The VA officer and personnel employed by CasePro allowed Hunt to leave after Hunt asked if he could step outside to “get a quick breath of fresh air,” the suit says.

However, a response by the Department of Veterans Affairs filed Aug. 26 denied that the VA officer knew about Hunt’s history of making threats or that he acted negligently while at the hospital.

The department also asked that the suit be dismissed, arguing the department and VA officer are protected under the public-duty law, which says the government owes duties to the public as a whole but not individually.

The federal government, represented by S.C. District Assistant U.S. Attorney Lee Berlinsky, denied Armstrong’s allegations in a court filing Sept. 16. Berlinsky and the U.S. Attorney’s Office also represent the naval hospital, according to court records.

The federal government also claims U.S. law does not allow Armstrong’s request for a trial by jury.

According to court records, Armstrong was uninsured at the time of the crash and owes about $12,000 in medical bills. Armstrong’s federal suit seeks actual damages from all four defendants and punitive damages from CasePro. CasePro has countered that such claims for punitive damages violate its constitutional rights, according to court filings.

A suit Armstrong filed in May 2012 in Beaufort County — against the naval hospital, Hunt, the town of Port Royal and the city of Beaufort — has not yet gone to trial. The suit alleges, among other things, that firefighters acted improperly when they left the truck running and unattended.

The city of Beaufort’s response to that suit said the responsibility for the incident was with the hospital for allowing Hunt to leave, and it requested that the case be dismissed. Hunt’s response to the suit denies all of the allegations.

In March, the case was delayed until May 2014.

Hunt is also awaiting trial for murder and 10 other offenses stemming from the incident.

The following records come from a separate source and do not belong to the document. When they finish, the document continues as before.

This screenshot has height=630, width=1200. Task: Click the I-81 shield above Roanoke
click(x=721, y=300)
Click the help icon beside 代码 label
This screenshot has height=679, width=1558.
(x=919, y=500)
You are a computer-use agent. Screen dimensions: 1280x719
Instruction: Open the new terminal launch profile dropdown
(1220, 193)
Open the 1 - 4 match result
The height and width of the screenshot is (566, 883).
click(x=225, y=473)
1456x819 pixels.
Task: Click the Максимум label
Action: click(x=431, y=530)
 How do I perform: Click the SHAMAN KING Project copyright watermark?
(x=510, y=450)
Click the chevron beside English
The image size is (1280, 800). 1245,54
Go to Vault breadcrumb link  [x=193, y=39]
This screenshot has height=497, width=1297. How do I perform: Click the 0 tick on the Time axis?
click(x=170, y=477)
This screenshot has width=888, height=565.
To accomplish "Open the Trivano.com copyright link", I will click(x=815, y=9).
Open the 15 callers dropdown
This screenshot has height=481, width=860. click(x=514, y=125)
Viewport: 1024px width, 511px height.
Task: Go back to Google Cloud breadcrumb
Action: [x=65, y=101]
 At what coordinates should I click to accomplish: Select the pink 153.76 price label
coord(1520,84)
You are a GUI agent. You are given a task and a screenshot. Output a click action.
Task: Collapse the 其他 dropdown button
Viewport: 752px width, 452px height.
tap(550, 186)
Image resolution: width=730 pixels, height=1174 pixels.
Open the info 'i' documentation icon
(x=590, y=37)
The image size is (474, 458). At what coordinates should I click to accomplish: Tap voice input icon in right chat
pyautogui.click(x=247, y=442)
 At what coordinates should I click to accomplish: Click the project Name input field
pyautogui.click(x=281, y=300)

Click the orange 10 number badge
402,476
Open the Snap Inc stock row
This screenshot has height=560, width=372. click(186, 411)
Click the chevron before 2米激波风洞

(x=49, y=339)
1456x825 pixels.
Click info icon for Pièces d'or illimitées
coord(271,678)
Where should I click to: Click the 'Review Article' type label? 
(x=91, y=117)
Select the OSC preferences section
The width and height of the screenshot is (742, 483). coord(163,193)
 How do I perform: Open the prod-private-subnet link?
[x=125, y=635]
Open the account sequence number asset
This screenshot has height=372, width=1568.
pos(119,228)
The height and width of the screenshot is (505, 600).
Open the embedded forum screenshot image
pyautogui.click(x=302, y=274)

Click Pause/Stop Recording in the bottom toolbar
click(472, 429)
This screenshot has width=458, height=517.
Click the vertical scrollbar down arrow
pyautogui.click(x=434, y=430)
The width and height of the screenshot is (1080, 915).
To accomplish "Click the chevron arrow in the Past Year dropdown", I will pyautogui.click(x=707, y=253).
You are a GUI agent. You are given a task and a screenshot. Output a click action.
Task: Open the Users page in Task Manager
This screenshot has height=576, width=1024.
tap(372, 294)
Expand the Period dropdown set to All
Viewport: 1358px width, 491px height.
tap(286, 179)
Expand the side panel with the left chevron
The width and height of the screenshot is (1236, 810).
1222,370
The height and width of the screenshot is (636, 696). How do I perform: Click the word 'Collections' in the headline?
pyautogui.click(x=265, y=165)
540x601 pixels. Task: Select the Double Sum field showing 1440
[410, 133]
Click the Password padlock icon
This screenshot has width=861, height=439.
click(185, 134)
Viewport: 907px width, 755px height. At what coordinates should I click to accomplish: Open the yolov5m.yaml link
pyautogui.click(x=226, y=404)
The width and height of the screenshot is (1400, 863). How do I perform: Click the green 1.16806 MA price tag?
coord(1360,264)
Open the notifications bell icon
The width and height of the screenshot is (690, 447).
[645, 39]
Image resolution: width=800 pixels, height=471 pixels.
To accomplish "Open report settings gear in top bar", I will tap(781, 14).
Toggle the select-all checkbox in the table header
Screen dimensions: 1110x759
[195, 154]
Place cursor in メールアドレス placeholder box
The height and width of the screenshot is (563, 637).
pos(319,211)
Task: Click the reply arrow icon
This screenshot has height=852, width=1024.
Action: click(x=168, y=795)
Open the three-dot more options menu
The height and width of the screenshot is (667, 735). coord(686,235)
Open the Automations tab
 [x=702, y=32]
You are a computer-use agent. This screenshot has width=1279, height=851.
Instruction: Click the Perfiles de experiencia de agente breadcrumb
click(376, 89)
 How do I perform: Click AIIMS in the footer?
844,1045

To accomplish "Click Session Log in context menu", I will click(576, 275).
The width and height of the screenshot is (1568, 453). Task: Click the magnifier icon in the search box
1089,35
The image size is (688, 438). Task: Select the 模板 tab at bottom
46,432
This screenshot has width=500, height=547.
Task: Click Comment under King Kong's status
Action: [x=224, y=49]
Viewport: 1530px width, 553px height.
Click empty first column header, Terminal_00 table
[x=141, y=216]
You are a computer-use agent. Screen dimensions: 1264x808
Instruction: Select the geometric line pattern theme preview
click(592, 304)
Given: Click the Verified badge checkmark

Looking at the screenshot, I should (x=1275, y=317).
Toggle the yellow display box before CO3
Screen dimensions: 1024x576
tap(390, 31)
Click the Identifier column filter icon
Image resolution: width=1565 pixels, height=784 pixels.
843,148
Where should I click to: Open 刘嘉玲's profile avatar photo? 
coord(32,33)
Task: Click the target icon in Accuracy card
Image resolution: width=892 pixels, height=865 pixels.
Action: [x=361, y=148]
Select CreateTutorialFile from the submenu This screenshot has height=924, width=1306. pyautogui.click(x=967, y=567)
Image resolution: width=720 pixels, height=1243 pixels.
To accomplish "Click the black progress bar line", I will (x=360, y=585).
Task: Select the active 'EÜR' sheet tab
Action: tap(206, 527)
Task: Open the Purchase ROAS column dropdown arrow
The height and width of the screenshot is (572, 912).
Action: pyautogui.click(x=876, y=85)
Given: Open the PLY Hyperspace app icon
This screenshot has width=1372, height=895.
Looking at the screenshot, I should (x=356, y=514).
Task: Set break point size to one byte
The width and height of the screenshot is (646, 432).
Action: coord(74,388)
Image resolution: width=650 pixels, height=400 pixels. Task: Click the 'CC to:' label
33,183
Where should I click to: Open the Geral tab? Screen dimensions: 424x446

The estate of Justin Nicholas Miller, 28, of Port Royal, the pedestrian who was killed when the firetruck crashed into him, is also suing CasePro and the U.S. government. The lawsuit, filed Nov. 1, 2012, names estate representative Rebecca Delaney as the plaintiff and claims wrongful death and negligence. The case is pending in the Beaufort County Court of Common Pleas. Both the government and CasePro have filed motions for dismissal.